** VORLIEGENDER TEXT **
+ + + + + + +

Frankreichs Präsident Emmanuel Macron schließt es aus, dass der CSU-Politiker Manfred Weber oder ein anderer Europawahl-Spitzenkandidat noch eine Chance auf den Posten des EU-Kommissionspräsidenten hat. Die Gespräche hätten gezeigt, dass neue Namen vorgeschlagen werden müssten, erklärte Macron am Freitag nach dem Ende des EU-Gipfels in Brüssel.
Die französische Nachrichtenagentur AFP berichtet:
Monatelang ist Manfred Weber durch Europa gehastet, traf Parteianhänger und Bürger, gab ohne Unterlass Interviews und stellte sich Fernsehduellen. Der CSU-Politiker hat für Europas Konservative einen ambitionierten Wahlkampf geführt, um Nachfolger von EU-Kommissionspräsident Jean-Claude Juncker zu werden. Doch die Widerstände sind so groß, dass Bundeskanzlerin Angela Merkel (CDU) beim EU-Gipfel nur mit Mühe das sofortige Aus für den Kandidaten Weber verhindern konnte. Er hat nun eine allerletzte Chance.
Im Europawahlkampf hat Merkel Weber eher pflichtbewusst unterstützt. Vor dem Urnengang im Mai verwies sie auf den komplizierten Prozess zur Kür des Juncker-Nachfolgers. "Und dann werden wir sehen, was passiert." Erst im Nachgang bekannte sie: "Ich unterstütze Manfred Weber, damit das ganz klar ist."
Da wusste Merkel wohl schon, dass Frankreichs Präsident Emmanuel Macron von Weber nichts hält und ihn mit allen Mitteln verhindern wollte. Schnell fallen lassen konnte sie den Kandidaten aus der unbequemen bayerischen Schwesterpartei aber auch nach der Wahl nicht.
"Merkel braucht mehr Zeit, um zu zeigen, dass sie ihren Kandidaten verteidigt", sagt ein EU-Vertreter am Freitag, nachdem die Staats- und Regierungschefs die Entscheidung über den Spitzenposten auf einen Sondergipfel am 30. Juni verschieben mussten. Anfangs habe es in Brüssel noch die Hoffnung auf einen Durchbruch am zweiten Gipfeltag gegeben. "Aber sie war sehr fokussiert auf diesen neuen Gipfel am 30. Juni."

+ + + + + + +

** AUSGEWÄHLTE EINTRÄGE **
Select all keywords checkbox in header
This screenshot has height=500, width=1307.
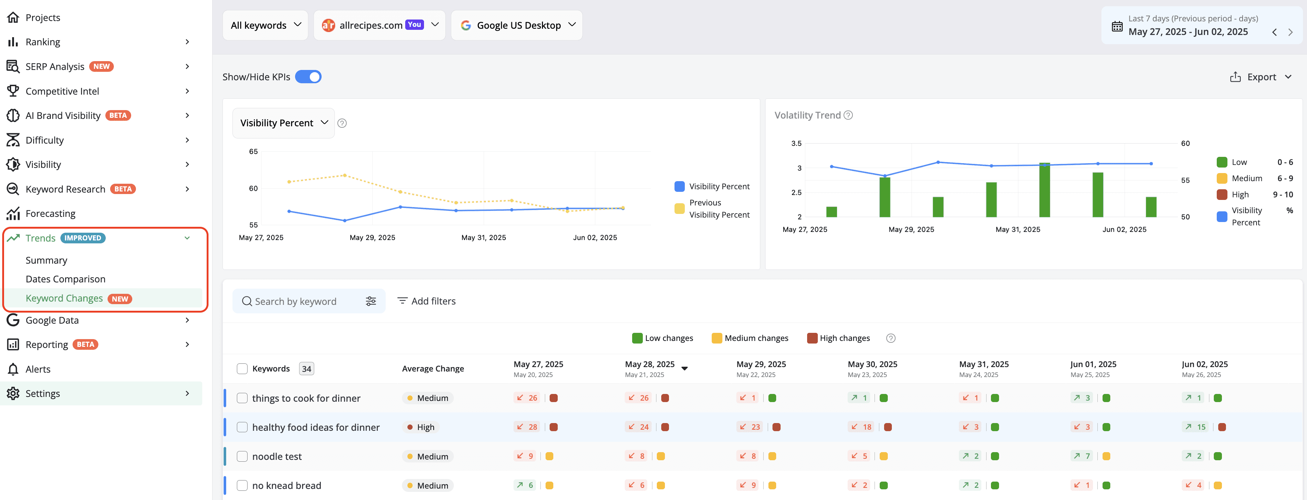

+ + + + + + +

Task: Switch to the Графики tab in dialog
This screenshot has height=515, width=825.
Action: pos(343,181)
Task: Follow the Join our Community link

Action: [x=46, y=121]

+ + + + + + +

** AUFGABEN **
[1] Kopiere aus dem Text über Manfred Weber den Abschnitt von „Da wusste Merkel“ bis „der Wahl nicht.“ wortgetreu.
[2] Auf welchen Termin mussten die Staats- und Regierungschefs laut dem Text über Manfred Weber die Entscheidung über den Spitzenposten verschieben?
Die Einträge werden für die Bearbeitung nicht gebraucht.

** LÖSUNGEN **
[1]
Da wusste Merkel wohl schon, dass Frankreichs Präsident Emmanuel Macron von Weber nichts hält und ihn mit allen Mitteln verhindern wollte. Schnell fallen lassen konnte sie den Kandidaten aus der unbequemen bayerischen Schwesterpartei aber auch nach der Wahl nicht.

[2] Auf einen Sondergipfel am 30. Juni.